Work task:
Reproduce, please, the line that holds "You are a GUI" and all later lines through the end of the entries below, exactly; omit pictures.
START Stored data
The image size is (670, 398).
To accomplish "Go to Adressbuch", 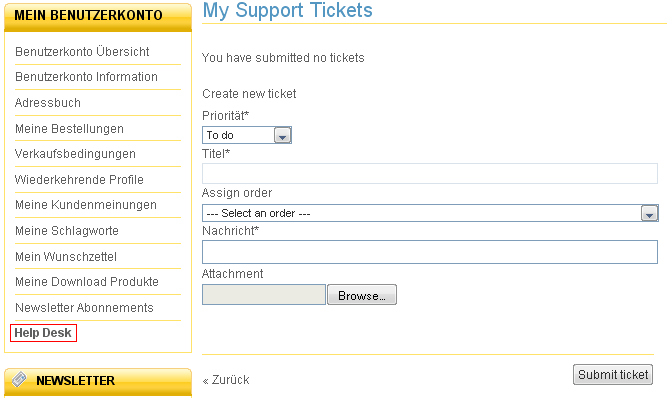I will [48, 103].
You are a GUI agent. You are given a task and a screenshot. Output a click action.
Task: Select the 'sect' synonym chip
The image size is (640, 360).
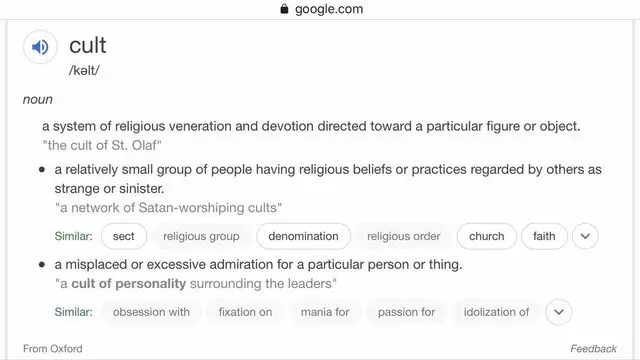(x=124, y=236)
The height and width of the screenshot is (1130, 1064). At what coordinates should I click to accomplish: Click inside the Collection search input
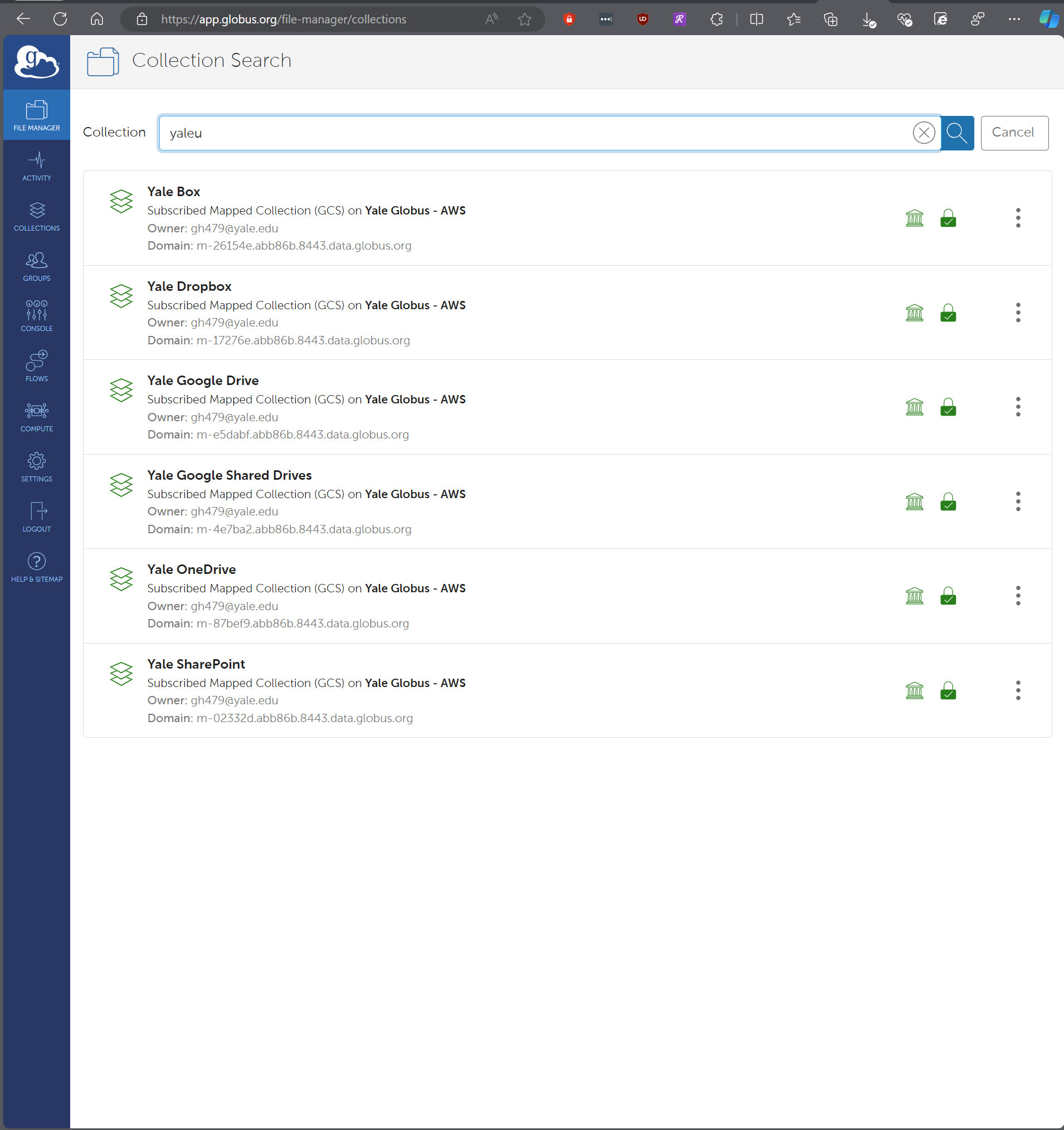[x=534, y=133]
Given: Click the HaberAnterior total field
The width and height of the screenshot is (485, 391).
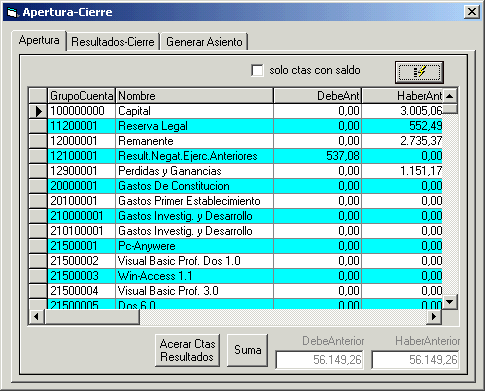Looking at the screenshot, I should click(415, 360).
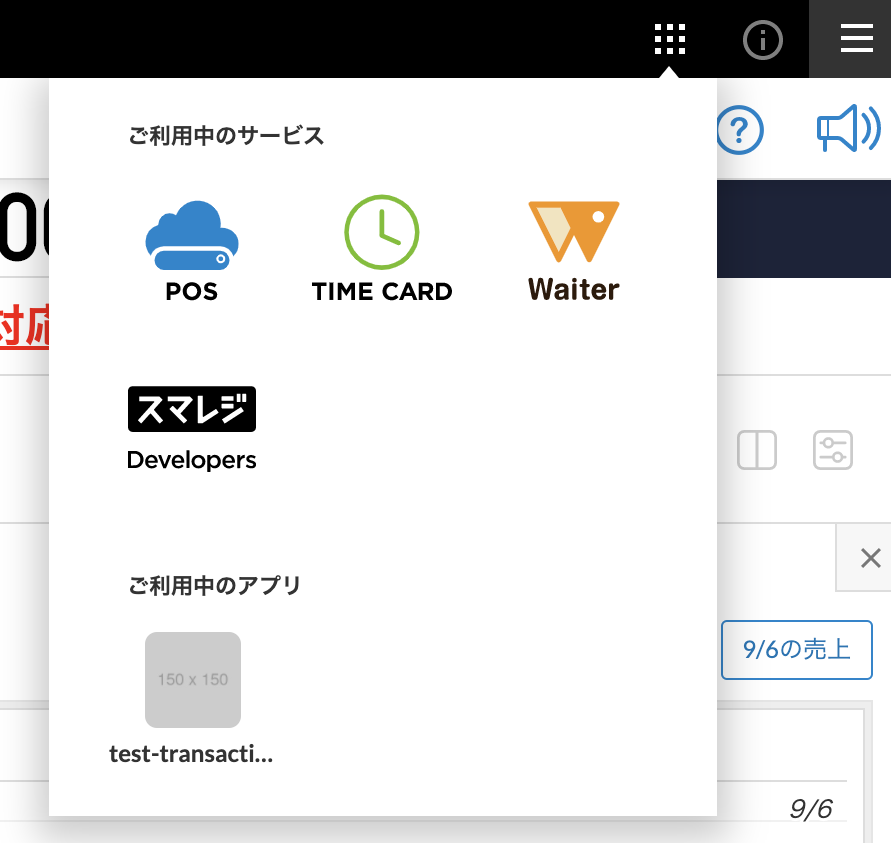Click the 150 x 150 placeholder image
This screenshot has width=891, height=843.
pos(192,680)
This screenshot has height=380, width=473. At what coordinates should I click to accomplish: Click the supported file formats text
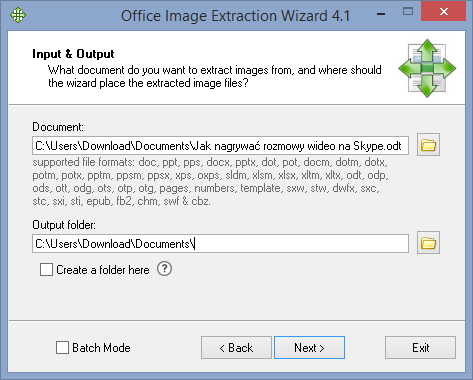click(x=210, y=182)
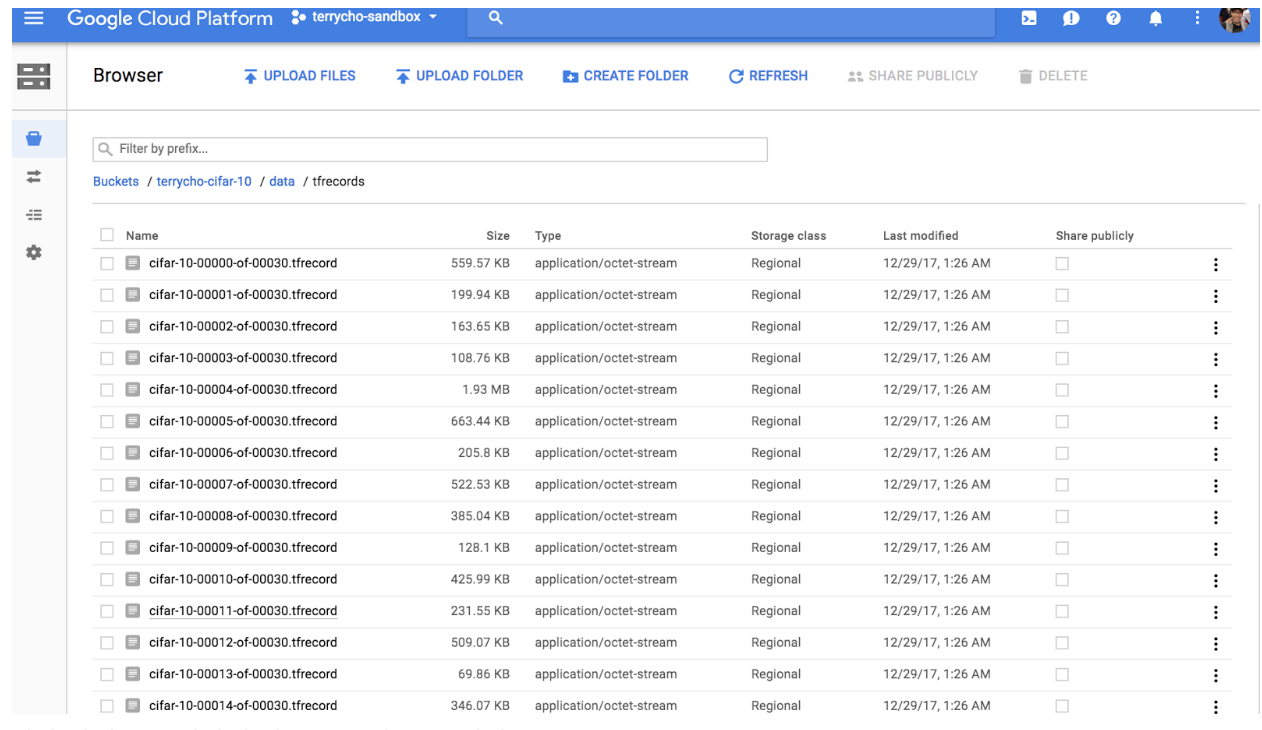Open Transfer icon in left sidebar
The height and width of the screenshot is (730, 1262).
coord(34,176)
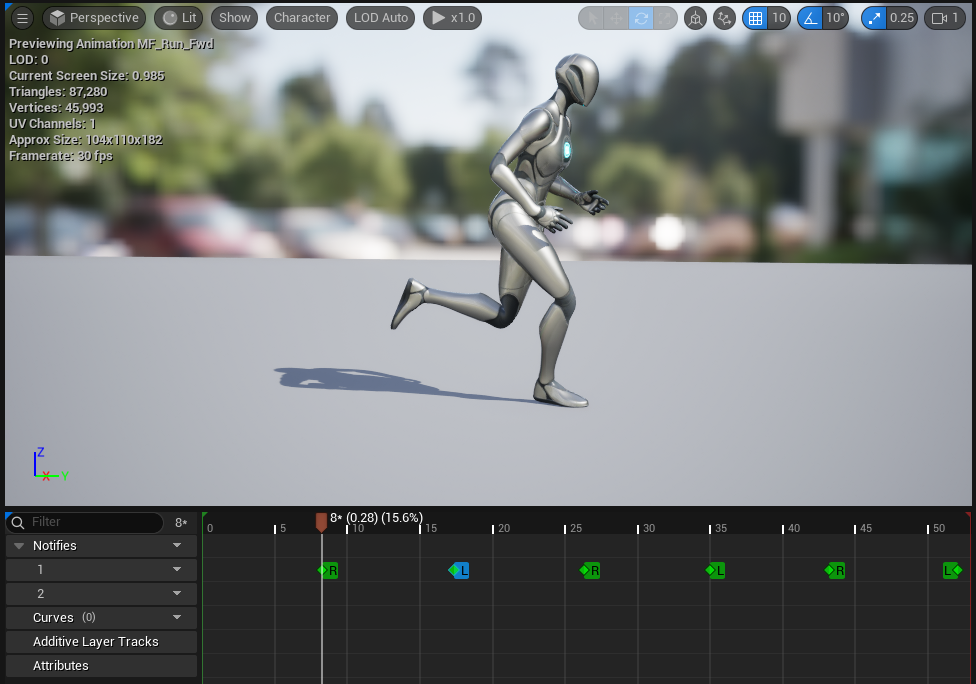The image size is (976, 684).
Task: Toggle rotation angle snapping
Action: point(810,18)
END Stored data
Answer below:
You are a GUI agent. You are given a task and a screenshot. Output a click action.
Task: Select the 'sect' synonym chip
The image size is (640, 360).
(x=124, y=236)
The height and width of the screenshot is (1130, 1064). At what coordinates should I click to accomplish: Click inside the Collection search input
[x=534, y=133]
Given: Click the HaberAnterior total field
The width and height of the screenshot is (485, 391).
Looking at the screenshot, I should click(415, 360).
Click the 150 x 150 placeholder image
This screenshot has width=891, height=843.
pos(192,680)
This screenshot has height=380, width=473. At what coordinates should I click to accomplish: Click the supported file formats text
click(x=210, y=182)
Open Transfer icon in left sidebar
The height and width of the screenshot is (730, 1262).
coord(34,176)
The image size is (976, 684).
Task: Toggle rotation angle snapping
Action: point(810,18)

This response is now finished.